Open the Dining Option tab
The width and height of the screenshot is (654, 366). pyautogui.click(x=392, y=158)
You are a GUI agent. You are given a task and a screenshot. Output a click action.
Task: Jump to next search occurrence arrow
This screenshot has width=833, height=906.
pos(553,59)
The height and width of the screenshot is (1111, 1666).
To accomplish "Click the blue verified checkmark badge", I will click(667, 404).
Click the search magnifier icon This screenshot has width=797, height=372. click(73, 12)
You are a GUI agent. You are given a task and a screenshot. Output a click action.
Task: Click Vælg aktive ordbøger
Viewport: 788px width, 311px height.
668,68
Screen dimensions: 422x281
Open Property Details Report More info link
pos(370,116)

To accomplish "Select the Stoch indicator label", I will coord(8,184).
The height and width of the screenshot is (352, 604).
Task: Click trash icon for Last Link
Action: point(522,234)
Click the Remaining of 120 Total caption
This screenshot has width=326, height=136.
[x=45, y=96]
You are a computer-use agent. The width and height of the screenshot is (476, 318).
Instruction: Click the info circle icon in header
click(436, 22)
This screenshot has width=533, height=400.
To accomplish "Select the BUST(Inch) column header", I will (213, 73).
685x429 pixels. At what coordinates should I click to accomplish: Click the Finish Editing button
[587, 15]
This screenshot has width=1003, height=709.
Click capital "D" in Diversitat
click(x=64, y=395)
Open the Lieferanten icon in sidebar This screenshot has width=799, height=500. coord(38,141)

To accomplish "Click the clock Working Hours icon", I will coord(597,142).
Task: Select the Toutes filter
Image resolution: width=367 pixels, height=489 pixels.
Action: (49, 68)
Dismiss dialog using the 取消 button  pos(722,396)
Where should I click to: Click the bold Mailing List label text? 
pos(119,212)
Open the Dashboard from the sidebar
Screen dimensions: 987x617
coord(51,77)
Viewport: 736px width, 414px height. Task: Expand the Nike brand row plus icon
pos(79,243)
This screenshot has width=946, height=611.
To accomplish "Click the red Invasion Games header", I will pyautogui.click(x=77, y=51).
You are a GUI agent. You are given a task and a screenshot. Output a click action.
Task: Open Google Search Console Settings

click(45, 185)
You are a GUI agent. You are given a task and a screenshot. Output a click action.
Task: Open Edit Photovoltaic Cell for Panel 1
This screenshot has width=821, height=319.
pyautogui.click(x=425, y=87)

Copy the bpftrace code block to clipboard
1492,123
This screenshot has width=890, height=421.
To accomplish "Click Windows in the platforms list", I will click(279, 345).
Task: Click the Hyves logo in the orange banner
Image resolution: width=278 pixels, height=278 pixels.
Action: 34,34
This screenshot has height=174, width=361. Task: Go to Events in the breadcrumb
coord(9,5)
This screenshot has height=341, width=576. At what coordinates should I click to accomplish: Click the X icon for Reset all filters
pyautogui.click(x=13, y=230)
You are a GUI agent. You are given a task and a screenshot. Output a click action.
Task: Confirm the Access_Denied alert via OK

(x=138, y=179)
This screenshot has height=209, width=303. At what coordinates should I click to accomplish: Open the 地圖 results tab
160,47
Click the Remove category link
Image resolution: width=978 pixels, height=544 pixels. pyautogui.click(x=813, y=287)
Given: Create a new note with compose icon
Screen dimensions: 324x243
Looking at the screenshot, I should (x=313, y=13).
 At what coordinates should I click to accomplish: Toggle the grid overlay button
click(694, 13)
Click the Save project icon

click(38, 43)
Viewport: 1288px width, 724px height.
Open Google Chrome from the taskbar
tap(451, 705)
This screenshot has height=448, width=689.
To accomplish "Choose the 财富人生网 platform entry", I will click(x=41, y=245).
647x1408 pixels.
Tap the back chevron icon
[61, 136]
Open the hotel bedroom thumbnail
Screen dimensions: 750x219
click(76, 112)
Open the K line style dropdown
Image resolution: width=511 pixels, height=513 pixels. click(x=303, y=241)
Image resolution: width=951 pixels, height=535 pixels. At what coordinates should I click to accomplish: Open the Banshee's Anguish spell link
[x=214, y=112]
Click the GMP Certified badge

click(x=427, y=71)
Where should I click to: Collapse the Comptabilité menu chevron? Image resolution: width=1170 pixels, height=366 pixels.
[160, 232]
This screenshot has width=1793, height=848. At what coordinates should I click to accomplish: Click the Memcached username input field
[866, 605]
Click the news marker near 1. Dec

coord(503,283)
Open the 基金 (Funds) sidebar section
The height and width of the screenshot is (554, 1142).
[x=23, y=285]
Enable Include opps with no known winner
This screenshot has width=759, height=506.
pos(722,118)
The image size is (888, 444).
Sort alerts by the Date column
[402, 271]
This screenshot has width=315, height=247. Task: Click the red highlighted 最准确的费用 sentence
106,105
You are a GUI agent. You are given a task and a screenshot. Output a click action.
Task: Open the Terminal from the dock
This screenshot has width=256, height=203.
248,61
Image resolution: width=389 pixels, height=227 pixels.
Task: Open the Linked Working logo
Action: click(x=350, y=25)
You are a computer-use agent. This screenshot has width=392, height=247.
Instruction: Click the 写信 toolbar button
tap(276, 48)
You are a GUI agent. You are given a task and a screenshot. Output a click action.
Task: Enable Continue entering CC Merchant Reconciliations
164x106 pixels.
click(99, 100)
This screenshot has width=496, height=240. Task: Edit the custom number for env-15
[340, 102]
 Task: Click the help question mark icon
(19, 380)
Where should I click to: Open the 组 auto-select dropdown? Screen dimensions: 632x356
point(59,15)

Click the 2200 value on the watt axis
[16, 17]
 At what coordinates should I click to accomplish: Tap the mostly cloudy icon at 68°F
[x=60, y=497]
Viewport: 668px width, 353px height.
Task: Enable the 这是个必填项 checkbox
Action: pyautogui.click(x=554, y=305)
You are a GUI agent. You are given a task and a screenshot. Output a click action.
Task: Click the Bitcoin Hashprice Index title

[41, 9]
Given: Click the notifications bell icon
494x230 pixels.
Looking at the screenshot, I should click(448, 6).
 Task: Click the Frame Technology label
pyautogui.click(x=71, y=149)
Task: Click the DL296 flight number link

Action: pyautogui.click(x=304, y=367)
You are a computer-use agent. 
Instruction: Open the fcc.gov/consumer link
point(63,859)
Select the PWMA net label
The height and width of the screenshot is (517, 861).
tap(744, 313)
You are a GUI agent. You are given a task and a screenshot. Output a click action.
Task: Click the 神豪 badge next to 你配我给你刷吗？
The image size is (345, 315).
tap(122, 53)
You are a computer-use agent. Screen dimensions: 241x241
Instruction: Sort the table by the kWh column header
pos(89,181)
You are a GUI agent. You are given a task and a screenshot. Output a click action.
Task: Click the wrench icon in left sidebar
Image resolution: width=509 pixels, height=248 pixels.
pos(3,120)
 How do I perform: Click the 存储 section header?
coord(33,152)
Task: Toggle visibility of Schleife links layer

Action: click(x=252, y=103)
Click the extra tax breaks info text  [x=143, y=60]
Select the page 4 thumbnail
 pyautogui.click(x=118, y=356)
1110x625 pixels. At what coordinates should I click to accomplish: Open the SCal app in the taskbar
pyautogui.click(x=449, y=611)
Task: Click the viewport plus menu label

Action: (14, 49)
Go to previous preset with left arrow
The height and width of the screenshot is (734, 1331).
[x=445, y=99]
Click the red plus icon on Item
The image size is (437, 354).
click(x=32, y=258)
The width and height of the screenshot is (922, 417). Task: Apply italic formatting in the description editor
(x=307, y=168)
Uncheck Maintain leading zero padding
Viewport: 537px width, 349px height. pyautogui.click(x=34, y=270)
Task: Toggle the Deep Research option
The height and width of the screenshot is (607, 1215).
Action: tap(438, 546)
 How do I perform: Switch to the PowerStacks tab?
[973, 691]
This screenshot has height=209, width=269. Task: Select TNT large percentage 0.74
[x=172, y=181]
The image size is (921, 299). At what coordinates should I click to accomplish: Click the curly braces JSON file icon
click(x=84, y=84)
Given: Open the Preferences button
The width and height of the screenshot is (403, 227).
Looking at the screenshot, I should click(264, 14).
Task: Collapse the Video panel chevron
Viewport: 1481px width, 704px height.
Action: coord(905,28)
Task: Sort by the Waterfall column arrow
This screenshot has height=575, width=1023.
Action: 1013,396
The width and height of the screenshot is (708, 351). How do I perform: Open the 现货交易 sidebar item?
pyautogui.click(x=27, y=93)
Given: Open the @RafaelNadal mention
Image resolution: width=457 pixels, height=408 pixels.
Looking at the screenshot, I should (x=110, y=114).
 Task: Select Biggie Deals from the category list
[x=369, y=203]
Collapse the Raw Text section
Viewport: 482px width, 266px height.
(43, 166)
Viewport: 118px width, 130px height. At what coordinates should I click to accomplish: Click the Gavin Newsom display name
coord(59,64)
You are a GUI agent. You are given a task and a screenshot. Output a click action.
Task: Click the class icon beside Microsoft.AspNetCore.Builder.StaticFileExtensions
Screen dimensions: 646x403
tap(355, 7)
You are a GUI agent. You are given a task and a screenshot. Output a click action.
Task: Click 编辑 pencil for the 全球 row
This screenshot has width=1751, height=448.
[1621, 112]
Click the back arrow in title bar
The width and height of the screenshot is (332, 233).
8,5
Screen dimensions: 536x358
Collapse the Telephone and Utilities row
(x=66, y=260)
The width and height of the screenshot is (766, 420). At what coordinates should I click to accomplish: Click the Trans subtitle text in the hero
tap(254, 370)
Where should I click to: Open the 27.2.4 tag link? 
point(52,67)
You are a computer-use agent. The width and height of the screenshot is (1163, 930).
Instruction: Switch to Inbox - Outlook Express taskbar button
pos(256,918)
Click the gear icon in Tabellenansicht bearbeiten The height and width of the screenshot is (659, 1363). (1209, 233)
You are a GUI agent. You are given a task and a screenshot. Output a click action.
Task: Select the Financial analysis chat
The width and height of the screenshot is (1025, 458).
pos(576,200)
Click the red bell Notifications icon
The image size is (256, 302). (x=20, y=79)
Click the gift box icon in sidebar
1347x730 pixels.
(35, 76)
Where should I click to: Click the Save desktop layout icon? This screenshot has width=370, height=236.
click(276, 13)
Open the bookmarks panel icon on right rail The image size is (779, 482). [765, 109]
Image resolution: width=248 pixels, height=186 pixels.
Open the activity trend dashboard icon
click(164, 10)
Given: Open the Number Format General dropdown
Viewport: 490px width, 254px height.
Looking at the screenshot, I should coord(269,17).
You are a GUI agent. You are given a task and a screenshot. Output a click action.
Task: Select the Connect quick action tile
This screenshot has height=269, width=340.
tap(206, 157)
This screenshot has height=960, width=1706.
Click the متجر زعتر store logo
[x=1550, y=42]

------------------------------------------------

→ ABOUT THIS TASK
Return, word for word, every line from the top of the entries down to the line that holds "Click the search", both included.

→ WORKED SOLUTION
Open the Dining Option tab
The width and height of the screenshot is (654, 366). pyautogui.click(x=392, y=158)
You are a GUI agent. You are given a task and a screenshot. Output a click action.
Task: Jump to next search occurrence arrow
This screenshot has width=833, height=906.
pos(553,59)
The height and width of the screenshot is (1111, 1666).
To accomplish "Click the blue verified checkmark badge", I will click(667, 404).
Click the search magnifier icon This screenshot has width=797, height=372. click(73, 12)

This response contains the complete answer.